Bitumen is a highly viscous form of petroleum which is widely produced in the oil and gas industry. Large natural deposits of bitumen may be found, for example, in Canadian oil sands. The high viscosity of bitumen is at least partly due to the asphaltene content of bitumen, which can complicate the recovery and transportation of bitumen to refineries. Increasing energy demands worldwide mean that accessible heavy or viscous oils, such as bitumen, will become increasingly important sources of energy moving forward, despite the challenges associated with recovery and transportation.
Currently, it is common to transport bitumen from recovery sites to refineries via railway. In some examples, asphaltenes may be removed from the bitumen thereby reducing the viscosity of the bitumen. The asphaltenes may then be transported via railway, while the remainder of the recovered bitumen is transported via pipeline. In either case, the costs associated with railway transport can be substantial.
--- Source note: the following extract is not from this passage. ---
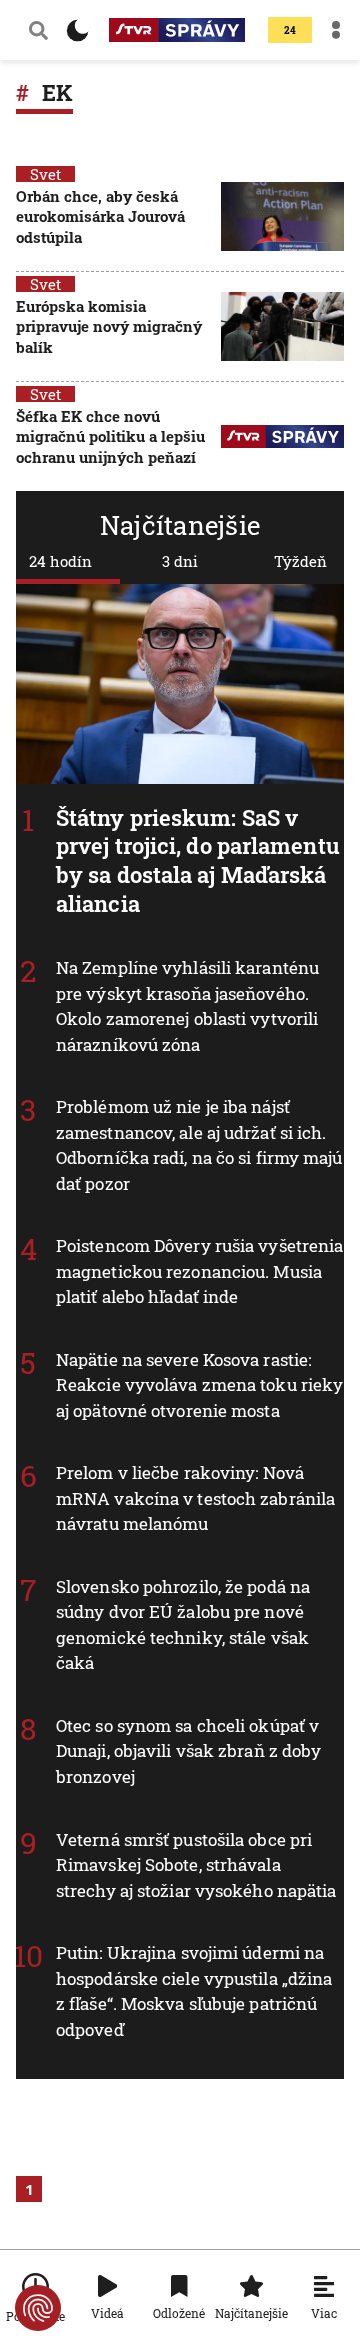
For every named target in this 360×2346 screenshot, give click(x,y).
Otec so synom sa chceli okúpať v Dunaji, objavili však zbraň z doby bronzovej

Recovered bitumen may alternatively be transported via pipelines. However, the high viscosity of bitumen presents challenges for pipeline transportation infrastructure. Traditional approaches to the pipeline transport of bitumen include heating, dilution, oil-in-water systems, core annular flow, and partial upgrading (Saniere et al. (2004) Pipeline Transportation of Heavy Oils, a Strategic, Economic, and Technological Challenge; Oil & Gas Science and Technology, 59 (5), 455-466). One of the main approaches for bitumen transport via pipeline is dilution, which involves diluting bitumen with a diluent such as “Pentane Plus” in order to generate a blend with decreased viscosity allowing for transport via pipeline. The diluent may be recovered and recycled, or the diluent/bitumen blend may be sold or used directly. In either case, large amounts of diluent may be required, which can incur substantial added expense.
Alternative bitumen processing and transportation methods are being developed. One example is provided in WO2012/050649, which describes forming coated asphaltene particles, slurrying the coated asphaltene particles with the carrier, and transporting the slurry to a treatment facility. However, cost-effective generation of coated asphaltene particles, which must be sufficiently stable in the carrier, remains a significant challenge. The difficulty of bitumen transport in pipelines remains substantial due to the asphaltene component of bitumen, and improved methods for asphaltene processing and transport are desirable. It would therefore be desirable to provide methods of pipeline-based bitumen transport which do not rely on the use of large diluent volumes. Methods for transporting bitumen via pipeline are highly sought-after in the oil and gas industry.